==== Texto fornecido ====
R e p o r t a g e m   d o   C h i a p a s
O   e n c o n t r o   c o m   J e s u s   C r i s t o   e    o   g r i t o   d o   p o b r e
 
Uma patrulha do Exército Zapatista de Libertação Nacional (Ezln) se desloca nos arredores de La Realidad. A insurreição zapatista iniciou dia 1º de janeiro de 1994, em concomitância com a entrada em vigor do acordo Nafta que liberaliza as relações comerciais entre México, Canadá e Estados Unidos


Na Selva Lacandona o enésimo exemplo de como
ao atual neoliberalismo não interessa o desenvolvimento
do povo mas apenas a exploração dos recursos

Davide Malacaria


     O Chiapas está no centro do mundo. A pobreza dos índios, a guerrilha do Exército Zapatista de Libertação Nacional (Ezln) guiada pelo subcomandante Marcos, a contra-insurgência por obra de grupos paramilitares, estão há muito tempo sob observação da imprensa internacional. Mas o Chiapas, mesmo sob os mais poderosos refletores, resta um enigma complexo do qual é difícil encontrar uma chave de interpretação satisfatória. Tentaremos evidenciar alguns dos fatores em jogo.
     San Cristóbal de Las Casas é o centro simbólico destes fatos. Esta bela cidadezinha, que tempos atrás era um dos pontos máximos do turismo mexicano, não é a capital da região. A sua importância está na história, ligada sobretudo ao dominicano Bartolomeu de Las Casas, que foi o seu primeiro bispo e que ligou seu nome às denúncias das vexações e das violências recebidas pelas populações indígenas por obra dos conquistadores espanhóis.
     Exatamente na cidade de San Cristóbal de Las Casas, nos anos Setenta, se repropõe a "questão indígena". Depois do Congresso indígena, realizado em 1974, nasce um movimento reivindicatório que, fracionado em grupos mais diversos, inicia a ser ouvido e a organizar o protesto dos descendentes dos Maia, pesadamente explorados pela élite dominadora. Iniciativas que assustam os grandes latifundiários, que aumentam seus poderes com grupos armados, capangas de controle, com funções de defesa e ofensas pessoais. Para complicar as coisas há a geopolítica, que faz do Chiapas a região mais meridional da América do Norte, um tipo de porta rumo ao Centro e Sul da América, áreas que interessam à política mais ou menos evidente dos Estados Unidos.
==== Entradas fornecidas ====
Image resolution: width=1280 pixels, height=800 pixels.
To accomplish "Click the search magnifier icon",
====
==== Entradas fornecidas ====
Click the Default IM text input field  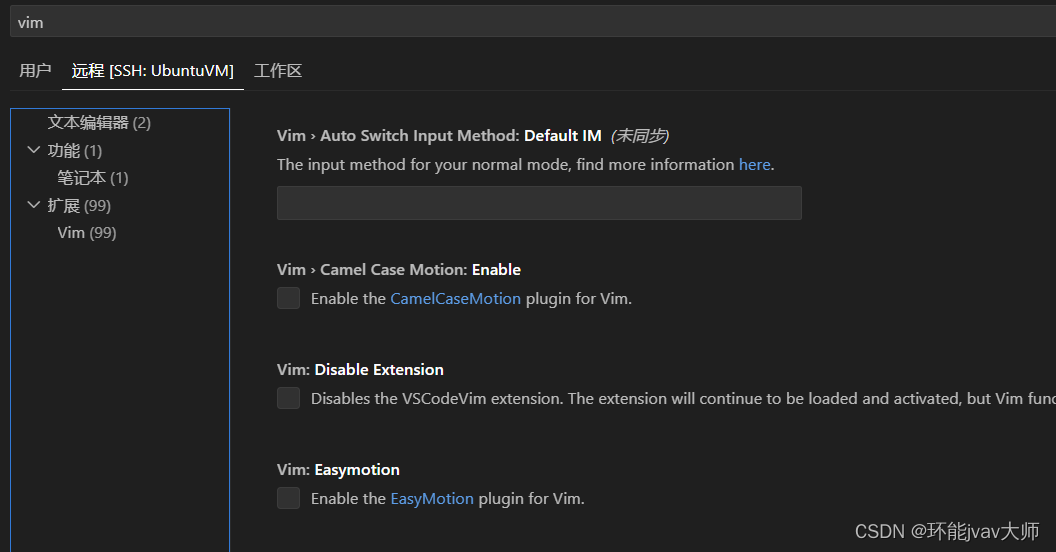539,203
====
Reproduza sem alterações o trecho da reportagem sobre o Chiapas que começa em "San Cristóbal de Las Casas é" e segue até "dos conquistadores espanhóis.".

San Cristóbal de Las Casas é o centro simbólico destes fatos. Esta bela cidadezinha, que tempos atrás era um dos pontos máximos do turismo mexicano, não é a capital da região. A sua importância está na história, ligada sobretudo ao dominicano Bartolomeu de Las Casas, que foi o seu primeiro bispo e que ligou seu nome às denúncias das vexações e das violências recebidas pelas populações indígenas por obra dos conquistadores espanhóis.